Michael Bay’s debut film, 1995’s Bad Boys, introduced his own insane brand of fast-paced action right away. Bad Boys is a thrilling action thriller about brotherhood, much like Ambulance. Although Will Smith and Martin Lawrence’s quarreling “buddy cop” companions Mike and Marcus, weren’t reared by the same parent as Will and Danny, they are nonetheless as close as brothers.
Michael Bay’s very first movie, Bad Boys, is the one that established him as a director capable of producing action-packed, fast-paced blockbusters with plenty of explosions. Of course, the film chronicles the exploits of two investigators who frequently deviate from the established script. After the intense action of Bad Boys, Michael Bay released Bad Boys 2.

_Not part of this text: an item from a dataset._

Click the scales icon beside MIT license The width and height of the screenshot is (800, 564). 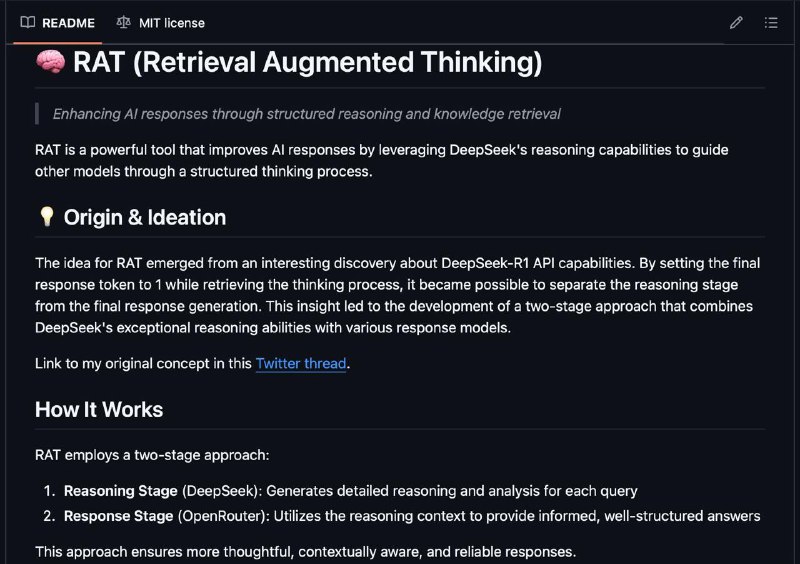point(123,22)
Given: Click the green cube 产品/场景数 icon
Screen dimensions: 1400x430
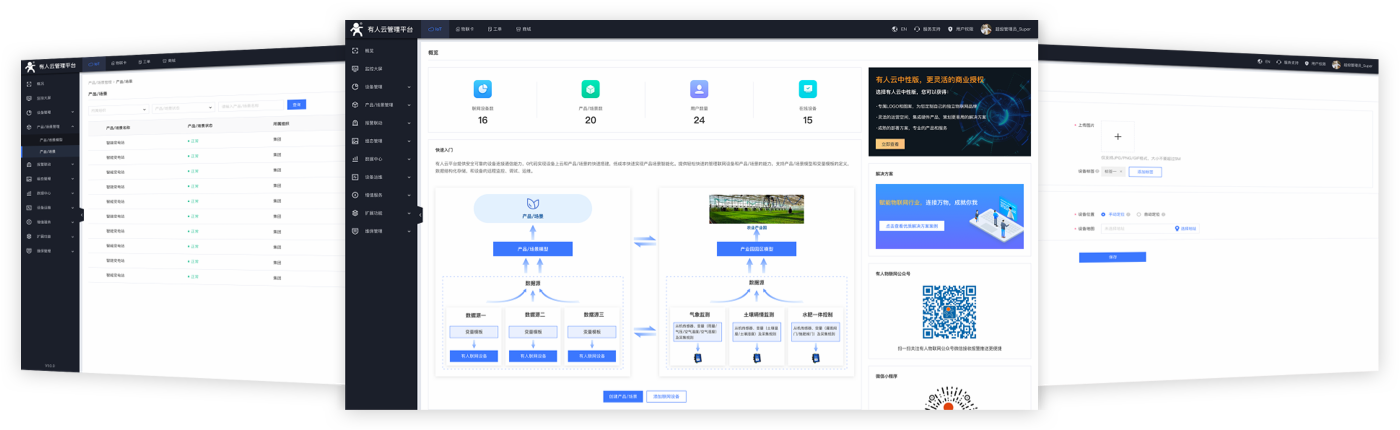Looking at the screenshot, I should point(590,89).
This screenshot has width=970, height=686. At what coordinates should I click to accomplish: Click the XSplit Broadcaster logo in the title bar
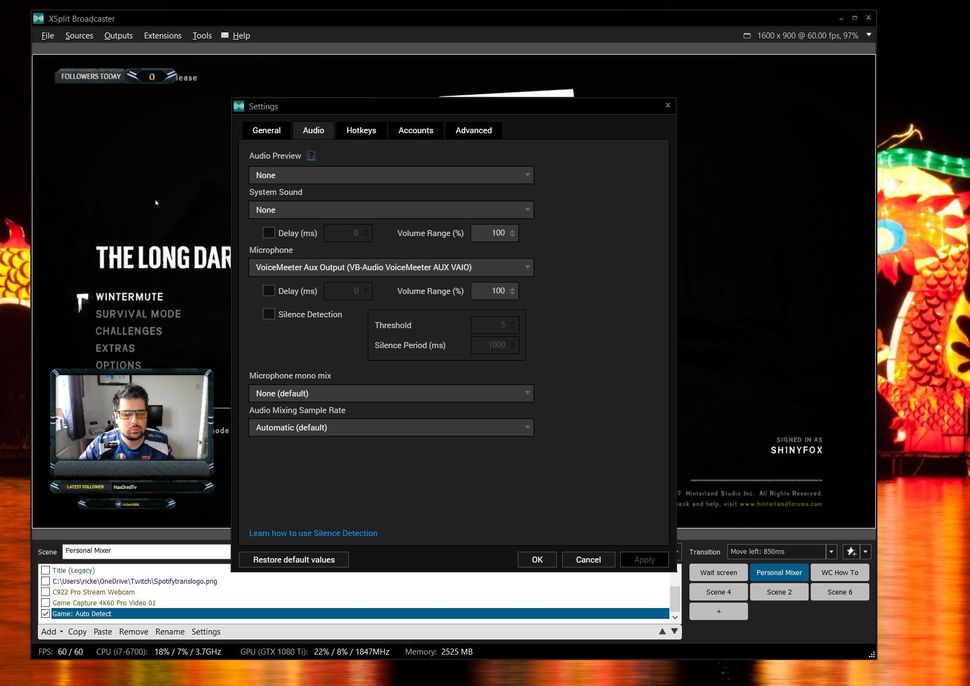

The fact that Bad Boys and Ambulance are directed by the same person, which results in many parallels, is the reason why they are comparable to one another. Ambulance and Bad Boys both have the same fast-paced, high-octane action. Of course, there’s also the fact that Michael Bay’s films are known for their explosive content, and Bad Boys is no exception.
2. A Better Tomorrow (1986)
John Woo from before the Millenium is the only place to search for more completely insane action movies. The Hong Kong filmmaker paved the path for megastars like Bay, but there was a time, long before the absurd “Face/Off” and the cliched “Mission: Impossible” sequel when Woo was only well-known for the occasional wuxia movie. He wouldn’t reinvent himself until the middle of the 1980s, when “A Better Tomorrow” made Chow Yun-fat a legitimate megastar.
More than its flashy shootouts, the movie is about their strained relationship and the brotherhood Ho discovers with his friend Mark (Chow). While being absolutely apparent, both are amazing.
3. Baby Driver (2017)
Although the tension inside the ambulance is what’s most intriguing, Bay’s most recent work features a lot of expertly manufactured violence. The heist goes wrong, Will and Danny steal an ambulance, and the movie turns into a long police pursuit.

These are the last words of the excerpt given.